I very much look forward to hearing from you.

Kate.


----------



## madchef2013 (Apr 22, 2013)

Way back in my line cook/pastry cook days I was charged with doing all of the baking for Sunday brunch. (It was my chef's way of teaching me to bake!) Anyway, I used apricot glaze on my pastry, and like you I didn't have time to make it completely from scratch. My solution, I found a good apricot jam, diluted it with water, brought it to a low boil, and ran it through a fine mesh strainer.

Viola, instant apricot glaze and it held week to week.

Good luck


----------



## jcakes (Feb 18, 2007)

If you like the Uster product, what's the penalty for not meeting the minimum order?  Swiss Chalet (Felchlin and Hero) also have a minimum order for free freight. Where are you located?  Maybe the Uster rep can combine your order with a local business so you can get the product you like and not have to meet the minimum.  If you're any where near Boston, PM me because I'd do it for you.


----------



## sacheverell (Jun 2, 2013)

Dear JCakes,

You're very kind indeed to offer your help and I thank you.

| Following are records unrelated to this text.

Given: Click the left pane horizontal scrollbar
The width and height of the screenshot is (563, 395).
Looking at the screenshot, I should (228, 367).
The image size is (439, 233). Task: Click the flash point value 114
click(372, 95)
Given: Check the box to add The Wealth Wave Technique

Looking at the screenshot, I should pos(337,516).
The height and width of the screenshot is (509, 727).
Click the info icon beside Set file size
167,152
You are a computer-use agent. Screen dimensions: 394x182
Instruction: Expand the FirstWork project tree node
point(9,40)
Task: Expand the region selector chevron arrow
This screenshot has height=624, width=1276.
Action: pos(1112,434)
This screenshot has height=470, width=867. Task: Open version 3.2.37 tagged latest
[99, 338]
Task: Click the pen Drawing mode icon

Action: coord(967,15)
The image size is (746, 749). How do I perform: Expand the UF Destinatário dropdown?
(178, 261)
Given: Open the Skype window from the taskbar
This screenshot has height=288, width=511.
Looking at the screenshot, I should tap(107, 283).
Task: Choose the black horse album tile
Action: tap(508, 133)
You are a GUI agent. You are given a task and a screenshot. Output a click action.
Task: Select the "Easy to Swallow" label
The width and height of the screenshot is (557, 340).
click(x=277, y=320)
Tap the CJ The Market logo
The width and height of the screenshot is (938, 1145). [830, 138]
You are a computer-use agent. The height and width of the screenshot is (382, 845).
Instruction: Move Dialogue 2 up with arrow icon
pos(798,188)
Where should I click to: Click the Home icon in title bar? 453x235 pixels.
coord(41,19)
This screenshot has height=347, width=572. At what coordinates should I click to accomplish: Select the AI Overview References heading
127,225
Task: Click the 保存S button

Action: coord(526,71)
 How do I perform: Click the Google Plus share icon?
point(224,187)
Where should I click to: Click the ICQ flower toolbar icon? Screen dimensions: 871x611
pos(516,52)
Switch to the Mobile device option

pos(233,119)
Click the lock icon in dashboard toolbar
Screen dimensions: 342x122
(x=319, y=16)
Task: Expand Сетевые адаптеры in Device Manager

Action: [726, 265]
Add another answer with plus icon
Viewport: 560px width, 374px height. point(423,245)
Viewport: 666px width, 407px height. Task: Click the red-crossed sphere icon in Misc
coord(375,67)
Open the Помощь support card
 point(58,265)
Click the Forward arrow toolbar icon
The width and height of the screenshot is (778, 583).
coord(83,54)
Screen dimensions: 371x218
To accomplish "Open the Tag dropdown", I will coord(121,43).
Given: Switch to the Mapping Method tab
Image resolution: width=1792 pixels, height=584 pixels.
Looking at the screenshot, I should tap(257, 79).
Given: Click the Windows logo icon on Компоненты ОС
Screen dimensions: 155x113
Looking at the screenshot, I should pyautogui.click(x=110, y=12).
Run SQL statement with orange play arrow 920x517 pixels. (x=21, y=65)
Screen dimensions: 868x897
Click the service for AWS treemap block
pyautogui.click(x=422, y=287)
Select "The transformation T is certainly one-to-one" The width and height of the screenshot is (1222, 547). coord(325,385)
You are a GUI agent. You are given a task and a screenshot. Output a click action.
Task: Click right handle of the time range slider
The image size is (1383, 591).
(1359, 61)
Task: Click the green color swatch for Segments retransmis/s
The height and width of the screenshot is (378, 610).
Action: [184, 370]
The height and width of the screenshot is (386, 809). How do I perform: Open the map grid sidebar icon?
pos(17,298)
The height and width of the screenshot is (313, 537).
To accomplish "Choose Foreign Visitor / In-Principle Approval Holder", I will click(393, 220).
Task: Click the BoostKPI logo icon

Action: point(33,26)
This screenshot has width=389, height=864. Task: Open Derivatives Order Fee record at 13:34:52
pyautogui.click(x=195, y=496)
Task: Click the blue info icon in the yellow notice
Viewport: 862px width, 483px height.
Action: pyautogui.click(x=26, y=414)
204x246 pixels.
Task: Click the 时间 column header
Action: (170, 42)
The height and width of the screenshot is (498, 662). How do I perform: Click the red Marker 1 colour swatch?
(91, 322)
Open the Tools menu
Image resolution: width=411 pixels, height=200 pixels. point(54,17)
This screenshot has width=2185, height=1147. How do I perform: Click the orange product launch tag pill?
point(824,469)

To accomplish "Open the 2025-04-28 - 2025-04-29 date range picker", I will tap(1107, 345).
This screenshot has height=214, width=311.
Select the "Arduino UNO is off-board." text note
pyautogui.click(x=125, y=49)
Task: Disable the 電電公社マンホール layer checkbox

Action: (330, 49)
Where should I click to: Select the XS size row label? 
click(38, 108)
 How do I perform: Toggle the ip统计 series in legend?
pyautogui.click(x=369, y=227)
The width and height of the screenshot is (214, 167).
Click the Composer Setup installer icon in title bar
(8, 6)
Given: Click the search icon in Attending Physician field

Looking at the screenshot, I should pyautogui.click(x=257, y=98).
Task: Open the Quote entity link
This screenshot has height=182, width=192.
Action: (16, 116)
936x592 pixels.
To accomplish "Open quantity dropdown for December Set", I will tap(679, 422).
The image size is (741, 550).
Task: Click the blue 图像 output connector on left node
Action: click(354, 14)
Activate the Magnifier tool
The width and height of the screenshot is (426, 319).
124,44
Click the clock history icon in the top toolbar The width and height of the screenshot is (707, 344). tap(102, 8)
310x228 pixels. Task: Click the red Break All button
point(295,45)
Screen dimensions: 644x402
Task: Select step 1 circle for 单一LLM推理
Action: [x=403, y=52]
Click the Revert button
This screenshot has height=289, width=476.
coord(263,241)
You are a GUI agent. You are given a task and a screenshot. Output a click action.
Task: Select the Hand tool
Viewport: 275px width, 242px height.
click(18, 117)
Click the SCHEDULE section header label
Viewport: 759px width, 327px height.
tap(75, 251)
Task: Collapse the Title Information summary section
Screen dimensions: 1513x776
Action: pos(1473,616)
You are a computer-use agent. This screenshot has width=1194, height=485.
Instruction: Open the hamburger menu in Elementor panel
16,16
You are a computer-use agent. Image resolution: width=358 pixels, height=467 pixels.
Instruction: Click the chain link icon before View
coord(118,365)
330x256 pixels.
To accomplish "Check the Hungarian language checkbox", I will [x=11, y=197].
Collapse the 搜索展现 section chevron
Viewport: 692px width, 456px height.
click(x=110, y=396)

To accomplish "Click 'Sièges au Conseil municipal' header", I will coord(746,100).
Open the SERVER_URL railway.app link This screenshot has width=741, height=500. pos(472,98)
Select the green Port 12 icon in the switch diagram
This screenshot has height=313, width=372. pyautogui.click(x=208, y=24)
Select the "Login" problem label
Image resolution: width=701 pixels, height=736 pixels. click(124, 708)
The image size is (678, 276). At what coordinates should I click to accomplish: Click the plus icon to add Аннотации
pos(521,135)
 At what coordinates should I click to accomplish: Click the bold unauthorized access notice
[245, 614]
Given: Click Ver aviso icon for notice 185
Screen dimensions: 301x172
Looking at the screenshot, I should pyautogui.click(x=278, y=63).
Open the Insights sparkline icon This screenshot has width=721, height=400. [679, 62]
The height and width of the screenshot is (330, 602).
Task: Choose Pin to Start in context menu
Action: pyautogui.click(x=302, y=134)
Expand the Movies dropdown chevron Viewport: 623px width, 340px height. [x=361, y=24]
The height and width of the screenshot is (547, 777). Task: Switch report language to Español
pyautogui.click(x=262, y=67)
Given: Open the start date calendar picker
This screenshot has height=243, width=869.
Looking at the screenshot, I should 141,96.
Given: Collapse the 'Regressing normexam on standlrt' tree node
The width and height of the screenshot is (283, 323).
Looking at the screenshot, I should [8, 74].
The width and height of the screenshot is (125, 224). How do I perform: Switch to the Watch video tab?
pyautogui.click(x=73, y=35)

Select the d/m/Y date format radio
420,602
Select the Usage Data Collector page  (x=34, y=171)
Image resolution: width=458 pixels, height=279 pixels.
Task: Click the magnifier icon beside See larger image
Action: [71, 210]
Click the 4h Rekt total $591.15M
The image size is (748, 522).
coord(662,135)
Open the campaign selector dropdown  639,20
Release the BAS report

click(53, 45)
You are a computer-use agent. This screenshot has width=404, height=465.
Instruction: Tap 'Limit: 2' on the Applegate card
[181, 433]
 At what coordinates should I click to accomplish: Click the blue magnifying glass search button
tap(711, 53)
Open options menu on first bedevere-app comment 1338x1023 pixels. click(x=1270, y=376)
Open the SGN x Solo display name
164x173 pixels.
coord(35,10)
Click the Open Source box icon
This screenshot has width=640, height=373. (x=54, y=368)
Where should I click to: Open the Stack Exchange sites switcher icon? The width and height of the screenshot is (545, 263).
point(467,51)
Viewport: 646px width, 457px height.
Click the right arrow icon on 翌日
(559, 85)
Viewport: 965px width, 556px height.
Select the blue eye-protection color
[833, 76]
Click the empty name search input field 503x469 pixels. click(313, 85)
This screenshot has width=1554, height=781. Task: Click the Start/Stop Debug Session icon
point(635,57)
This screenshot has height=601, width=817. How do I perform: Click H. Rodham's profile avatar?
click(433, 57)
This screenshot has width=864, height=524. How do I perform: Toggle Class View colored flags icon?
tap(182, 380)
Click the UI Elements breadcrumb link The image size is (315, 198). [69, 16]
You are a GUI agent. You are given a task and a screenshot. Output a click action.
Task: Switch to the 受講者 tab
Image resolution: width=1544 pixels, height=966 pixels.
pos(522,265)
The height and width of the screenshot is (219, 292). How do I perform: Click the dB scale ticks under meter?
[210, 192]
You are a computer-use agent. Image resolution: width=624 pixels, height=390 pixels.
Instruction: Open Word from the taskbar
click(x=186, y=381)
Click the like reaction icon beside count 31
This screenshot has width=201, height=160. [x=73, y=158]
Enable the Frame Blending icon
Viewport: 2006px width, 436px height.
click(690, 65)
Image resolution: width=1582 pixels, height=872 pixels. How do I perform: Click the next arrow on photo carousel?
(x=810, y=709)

In fact, I'm near Poughkeepsie, NY (of all places) and have actually made efforts -- with the help of the Albert Uster rep -- to find other customers in the area so that we might buddy-up. But no dice. I continue to work on this, however. Hey ho!


----------



## jcakes (Feb 18, 2007)

I would venture to say your AUI rep is not working hard enough /img/vbsmilies/smilies/wink.gif Because it would be easy enough to find a hotel in the city who orders enough and have a separate ship to address for one item every six months  Not that I have any experience in this regard 

Try Primarque (they are located in Worcester, MA) and while they have a minimum they also have a variety of things that might make it worthwhile to put together to meet the minimum for free freight (they ship UPS if you are not local). They sell Hero - in fact they are the only place I can buy Hero seedless bakeproof raspberry jam so I know they have the clear gel and probably a version of apricoture).


----------



## bughut (Aug 18, 2007)

madchef2013 said:


> Way back in my line cook/pastry cook days I was charged with doing all of the baking for Sunday brunch. (It was my chef's way of teaching me to bake!) Anyway, I used apricot glaze on my pastry, and like you I didn't have time to make it completely from scratch. My solution, I found a good apricot jam, diluted it with water, brought it to a low boil, and ran it through a fine mesh strainer.
> 
> Viola, instant apricot glaze and it held week to week.
> 
> Good luck


exactly the response i would have made myself madchef. its the perfect glaze...its also the perfect glue for fondant icing. its also cheap. if you have a lidl nearby, use theirs. Its cheap and v v tasty.


----------